------ Data for the task ------

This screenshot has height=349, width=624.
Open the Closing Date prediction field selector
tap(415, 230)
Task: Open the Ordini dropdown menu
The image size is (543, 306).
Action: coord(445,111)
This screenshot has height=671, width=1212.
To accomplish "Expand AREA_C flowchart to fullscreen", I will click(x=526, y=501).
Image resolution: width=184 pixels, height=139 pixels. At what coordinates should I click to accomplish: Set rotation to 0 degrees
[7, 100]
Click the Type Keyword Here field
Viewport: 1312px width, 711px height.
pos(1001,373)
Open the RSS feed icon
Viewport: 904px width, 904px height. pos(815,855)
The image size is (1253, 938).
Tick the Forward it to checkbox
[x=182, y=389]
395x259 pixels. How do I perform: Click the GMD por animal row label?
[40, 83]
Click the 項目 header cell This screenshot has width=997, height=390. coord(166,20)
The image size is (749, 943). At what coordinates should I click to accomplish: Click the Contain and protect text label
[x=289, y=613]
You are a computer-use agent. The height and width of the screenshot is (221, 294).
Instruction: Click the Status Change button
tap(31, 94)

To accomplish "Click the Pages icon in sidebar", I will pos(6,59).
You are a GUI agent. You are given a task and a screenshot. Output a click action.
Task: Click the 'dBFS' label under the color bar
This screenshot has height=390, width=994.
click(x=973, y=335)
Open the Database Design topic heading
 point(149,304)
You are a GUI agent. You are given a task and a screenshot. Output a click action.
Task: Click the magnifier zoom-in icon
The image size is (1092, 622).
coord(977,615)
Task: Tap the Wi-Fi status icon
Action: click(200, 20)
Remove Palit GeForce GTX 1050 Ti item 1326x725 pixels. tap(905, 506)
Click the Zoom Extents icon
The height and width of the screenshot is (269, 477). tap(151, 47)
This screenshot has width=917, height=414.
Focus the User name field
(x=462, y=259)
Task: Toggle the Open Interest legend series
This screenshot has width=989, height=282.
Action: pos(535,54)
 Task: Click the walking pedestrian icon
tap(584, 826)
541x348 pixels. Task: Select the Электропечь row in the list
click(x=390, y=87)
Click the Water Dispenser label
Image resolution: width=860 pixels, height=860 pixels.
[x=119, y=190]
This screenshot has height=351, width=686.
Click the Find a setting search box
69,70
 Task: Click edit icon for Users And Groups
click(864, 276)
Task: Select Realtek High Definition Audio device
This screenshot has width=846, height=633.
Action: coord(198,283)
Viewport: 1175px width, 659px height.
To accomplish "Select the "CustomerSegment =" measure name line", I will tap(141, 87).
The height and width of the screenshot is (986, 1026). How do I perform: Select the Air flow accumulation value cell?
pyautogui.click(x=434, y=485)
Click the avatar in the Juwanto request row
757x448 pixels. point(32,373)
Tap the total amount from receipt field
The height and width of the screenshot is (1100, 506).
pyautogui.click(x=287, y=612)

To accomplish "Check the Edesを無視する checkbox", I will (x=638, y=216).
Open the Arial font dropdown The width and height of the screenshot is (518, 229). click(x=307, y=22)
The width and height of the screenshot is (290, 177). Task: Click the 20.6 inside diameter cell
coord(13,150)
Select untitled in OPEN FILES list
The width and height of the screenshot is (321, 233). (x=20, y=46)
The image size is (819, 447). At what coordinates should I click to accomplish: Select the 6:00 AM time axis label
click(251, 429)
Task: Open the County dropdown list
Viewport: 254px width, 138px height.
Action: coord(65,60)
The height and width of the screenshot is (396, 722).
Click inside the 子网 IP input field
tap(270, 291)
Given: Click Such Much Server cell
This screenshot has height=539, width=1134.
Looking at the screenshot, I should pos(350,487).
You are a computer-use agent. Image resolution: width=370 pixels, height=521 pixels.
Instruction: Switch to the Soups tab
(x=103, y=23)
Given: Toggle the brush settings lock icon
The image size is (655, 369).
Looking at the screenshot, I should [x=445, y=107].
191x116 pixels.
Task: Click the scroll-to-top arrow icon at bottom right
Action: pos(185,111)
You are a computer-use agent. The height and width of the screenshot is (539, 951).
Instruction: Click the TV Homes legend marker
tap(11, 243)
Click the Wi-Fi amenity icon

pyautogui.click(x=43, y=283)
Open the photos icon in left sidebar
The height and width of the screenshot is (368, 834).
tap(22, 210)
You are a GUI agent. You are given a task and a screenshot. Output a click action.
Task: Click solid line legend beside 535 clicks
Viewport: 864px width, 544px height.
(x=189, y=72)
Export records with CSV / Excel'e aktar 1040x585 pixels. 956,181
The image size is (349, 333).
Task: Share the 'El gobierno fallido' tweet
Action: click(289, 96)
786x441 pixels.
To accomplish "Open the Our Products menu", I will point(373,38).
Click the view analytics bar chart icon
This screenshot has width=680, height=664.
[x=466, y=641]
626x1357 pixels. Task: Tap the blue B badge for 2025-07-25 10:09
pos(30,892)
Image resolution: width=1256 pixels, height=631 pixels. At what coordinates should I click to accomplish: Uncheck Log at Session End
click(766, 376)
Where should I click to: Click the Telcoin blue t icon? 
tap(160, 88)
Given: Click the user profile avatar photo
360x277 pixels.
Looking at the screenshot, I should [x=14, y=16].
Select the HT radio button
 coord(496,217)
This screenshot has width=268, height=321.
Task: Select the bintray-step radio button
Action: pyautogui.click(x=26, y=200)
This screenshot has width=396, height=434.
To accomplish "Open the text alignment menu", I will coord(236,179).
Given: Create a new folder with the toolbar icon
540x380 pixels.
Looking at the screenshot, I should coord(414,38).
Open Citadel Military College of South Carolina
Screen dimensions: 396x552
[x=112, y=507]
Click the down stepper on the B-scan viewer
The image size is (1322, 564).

------

The answer should be all the entries, restated with no word changed.

Solution for this exercise —
This screenshot has height=349, width=624.
Open the Closing Date prediction field selector
tap(415, 230)
Task: Open the Ordini dropdown menu
The image size is (543, 306).
Action: coord(445,111)
This screenshot has height=671, width=1212.
To accomplish "Expand AREA_C flowchart to fullscreen", I will click(x=526, y=501).
Image resolution: width=184 pixels, height=139 pixels. At what coordinates should I click to accomplish: Set rotation to 0 degrees
[7, 100]
Click the Type Keyword Here field
Viewport: 1312px width, 711px height.
pos(1001,373)
Open the RSS feed icon
Viewport: 904px width, 904px height. pos(815,855)
The image size is (1253, 938).
Tick the Forward it to checkbox
[x=182, y=389]
395x259 pixels. How do I perform: Click the GMD por animal row label?
[40, 83]
Click the 項目 header cell This screenshot has width=997, height=390. coord(166,20)
The image size is (749, 943). At what coordinates should I click to accomplish: Click the Contain and protect text label
[x=289, y=613]
You are a computer-use agent. The height and width of the screenshot is (221, 294).
Instruction: Click the Status Change button
tap(31, 94)

To accomplish "Click the Pages icon in sidebar", I will pos(6,59).
You are a GUI agent. You are given a task and a screenshot. Output a click action.
Task: Click the 'dBFS' label under the color bar
This screenshot has height=390, width=994.
click(x=973, y=335)
Open the Database Design topic heading
 point(149,304)
You are a GUI agent. You are given a task and a screenshot. Output a click action.
Task: Click the magnifier zoom-in icon
The image size is (1092, 622).
coord(977,615)
Task: Tap the Wi-Fi status icon
Action: click(200, 20)
Remove Palit GeForce GTX 1050 Ti item 1326x725 pixels. tap(905, 506)
Click the Zoom Extents icon
The height and width of the screenshot is (269, 477). tap(151, 47)
This screenshot has width=917, height=414.
Focus the User name field
(x=462, y=259)
Task: Toggle the Open Interest legend series
This screenshot has width=989, height=282.
Action: pos(535,54)
 Task: Click the walking pedestrian icon
tap(584, 826)
541x348 pixels. Task: Select the Электропечь row in the list
click(x=390, y=87)
Click the Water Dispenser label
Image resolution: width=860 pixels, height=860 pixels.
[x=119, y=190]
This screenshot has height=351, width=686.
Click the Find a setting search box
69,70
 Task: Click edit icon for Users And Groups
click(864, 276)
Task: Select Realtek High Definition Audio device
This screenshot has width=846, height=633.
Action: coord(198,283)
Viewport: 1175px width, 659px height.
To accomplish "Select the "CustomerSegment =" measure name line", I will tap(141, 87).
The height and width of the screenshot is (986, 1026). How do I perform: Select the Air flow accumulation value cell?
pyautogui.click(x=434, y=485)
Click the avatar in the Juwanto request row
757x448 pixels. point(32,373)
Tap the total amount from receipt field
The height and width of the screenshot is (1100, 506).
pyautogui.click(x=287, y=612)

To accomplish "Check the Edesを無視する checkbox", I will (x=638, y=216).
Open the Arial font dropdown The width and height of the screenshot is (518, 229). click(x=307, y=22)
The width and height of the screenshot is (290, 177). Task: Click the 20.6 inside diameter cell
coord(13,150)
Select untitled in OPEN FILES list
The width and height of the screenshot is (321, 233). (x=20, y=46)
The image size is (819, 447). At what coordinates should I click to accomplish: Select the 6:00 AM time axis label
click(251, 429)
Task: Open the County dropdown list
Viewport: 254px width, 138px height.
Action: coord(65,60)
The height and width of the screenshot is (396, 722).
Click inside the 子网 IP input field
tap(270, 291)
Given: Click Such Much Server cell
This screenshot has height=539, width=1134.
Looking at the screenshot, I should pos(350,487).
You are a computer-use agent. Image resolution: width=370 pixels, height=521 pixels.
Instruction: Switch to the Soups tab
(x=103, y=23)
Given: Toggle the brush settings lock icon
The image size is (655, 369).
Looking at the screenshot, I should [x=445, y=107].
191x116 pixels.
Task: Click the scroll-to-top arrow icon at bottom right
Action: pos(185,111)
You are a computer-use agent. The height and width of the screenshot is (539, 951).
Instruction: Click the TV Homes legend marker
tap(11, 243)
Click the Wi-Fi amenity icon

pyautogui.click(x=43, y=283)
Open the photos icon in left sidebar
The height and width of the screenshot is (368, 834).
tap(22, 210)
You are a GUI agent. You are given a task and a screenshot. Output a click action.
Task: Click solid line legend beside 535 clicks
Viewport: 864px width, 544px height.
(x=189, y=72)
Export records with CSV / Excel'e aktar 1040x585 pixels. 956,181
The image size is (349, 333).
Task: Share the 'El gobierno fallido' tweet
Action: click(289, 96)
786x441 pixels.
To accomplish "Open the Our Products menu", I will point(373,38).
Click the view analytics bar chart icon
This screenshot has width=680, height=664.
[x=466, y=641]
626x1357 pixels. Task: Tap the blue B badge for 2025-07-25 10:09
pos(30,892)
Image resolution: width=1256 pixels, height=631 pixels. At what coordinates should I click to accomplish: Uncheck Log at Session End
click(766, 376)
Where should I click to: Click the Telcoin blue t icon? 
tap(160, 88)
Given: Click the user profile avatar photo
360x277 pixels.
Looking at the screenshot, I should [x=14, y=16].
Select the HT radio button
 coord(496,217)
This screenshot has width=268, height=321.
Task: Select the bintray-step radio button
Action: pyautogui.click(x=26, y=200)
This screenshot has width=396, height=434.
To accomplish "Open the text alignment menu", I will coord(236,179).
Given: Create a new folder with the toolbar icon
540x380 pixels.
Looking at the screenshot, I should coord(414,38).
Open Citadel Military College of South Carolina
Screen dimensions: 396x552
[x=112, y=507]
Click the down stepper on the B-scan viewer
The image size is (1322, 564).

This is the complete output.